═══ INPUT MATERIAL

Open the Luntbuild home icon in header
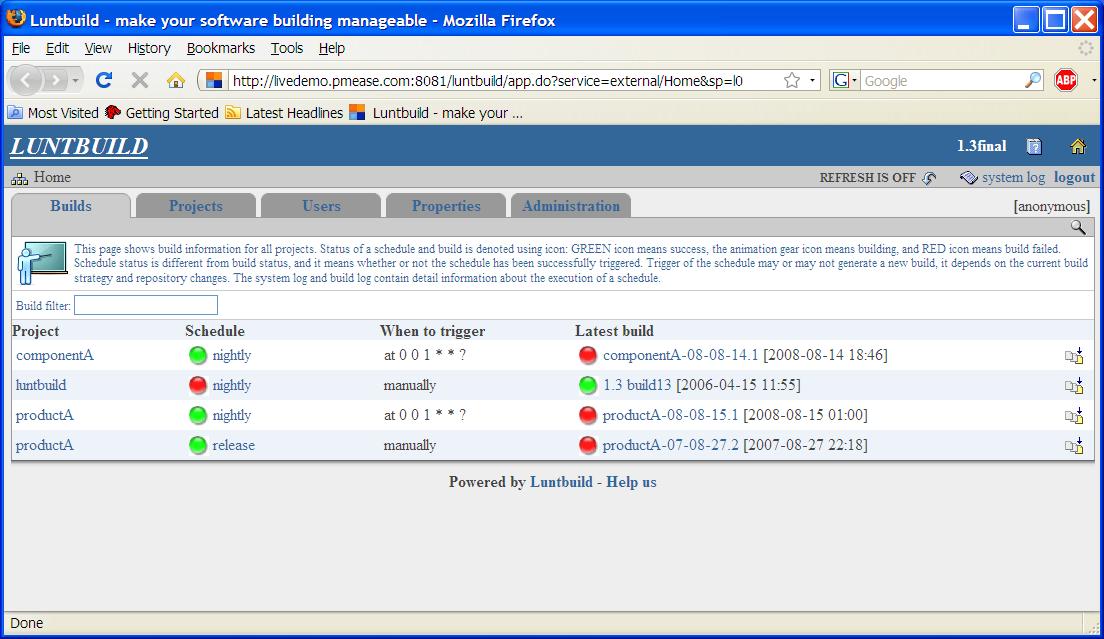 1078,147
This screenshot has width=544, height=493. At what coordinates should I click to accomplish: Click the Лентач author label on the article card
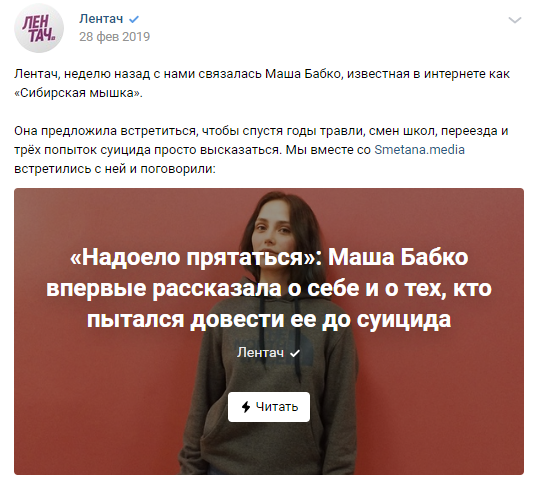[x=261, y=353]
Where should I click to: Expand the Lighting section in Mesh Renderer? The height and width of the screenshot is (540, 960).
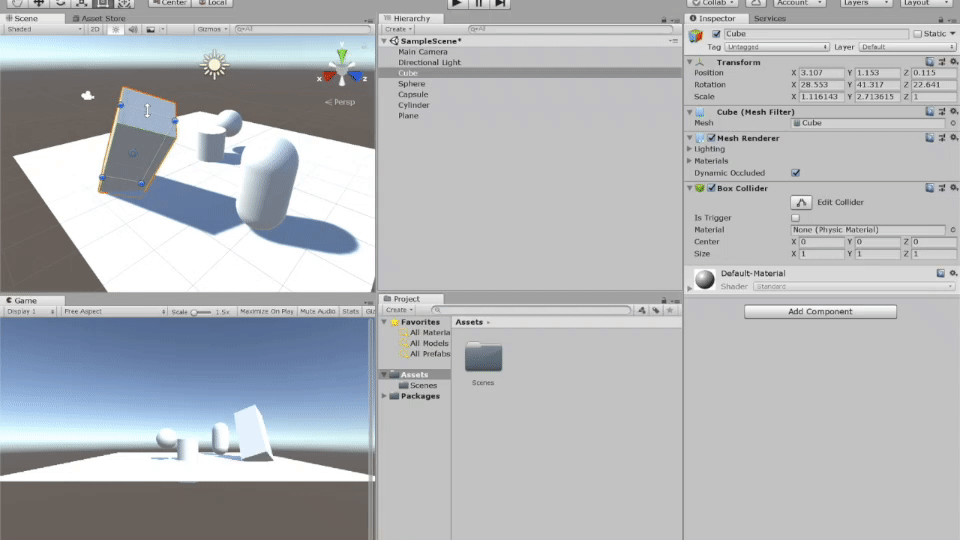689,149
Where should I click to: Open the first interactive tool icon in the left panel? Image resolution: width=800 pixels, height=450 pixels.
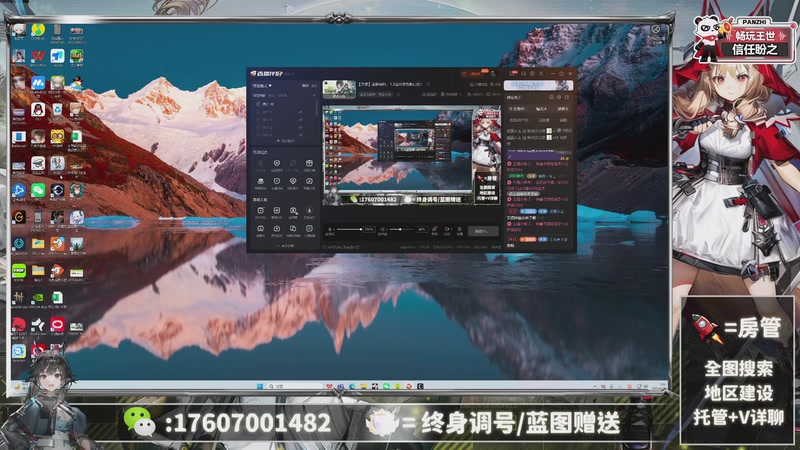[260, 166]

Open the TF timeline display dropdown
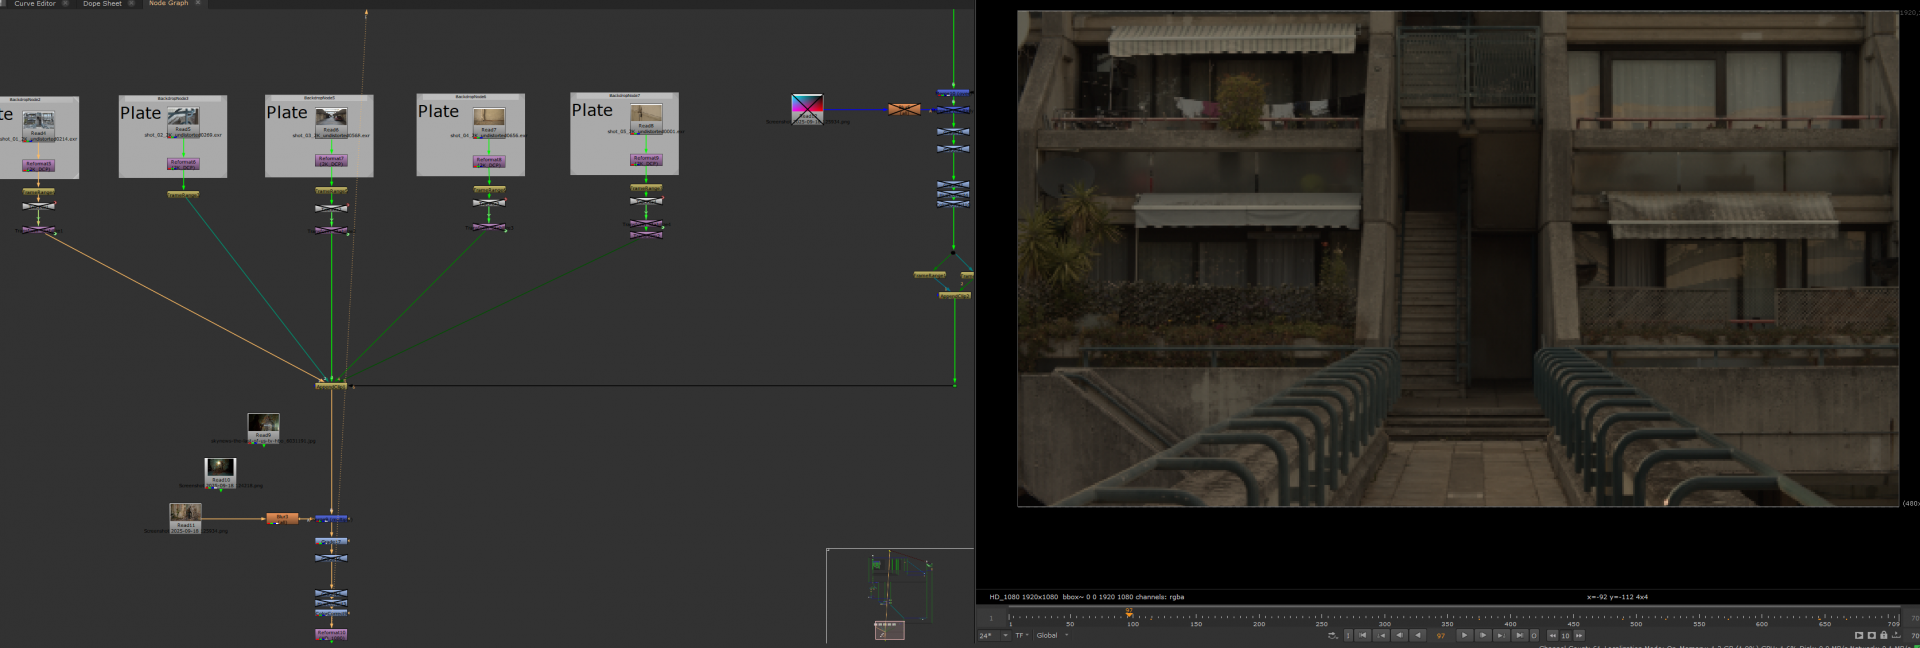[1022, 635]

══════

## TASK DIRECTIONS
Exact reproduction of the entries above is required, with pictures excluded.

## TASK ANSWER
Open the Luntbuild home icon in header
 1078,147
This screenshot has width=544, height=493. At what coordinates should I click to accomplish: Click the Лентач author label on the article card
[x=261, y=353]
Where should I click to: Expand the Lighting section in Mesh Renderer? The height and width of the screenshot is (540, 960).
689,149
Where should I click to: Open the first interactive tool icon in the left panel? Image resolution: width=800 pixels, height=450 pixels.
[260, 166]

Open the TF timeline display dropdown
[1022, 635]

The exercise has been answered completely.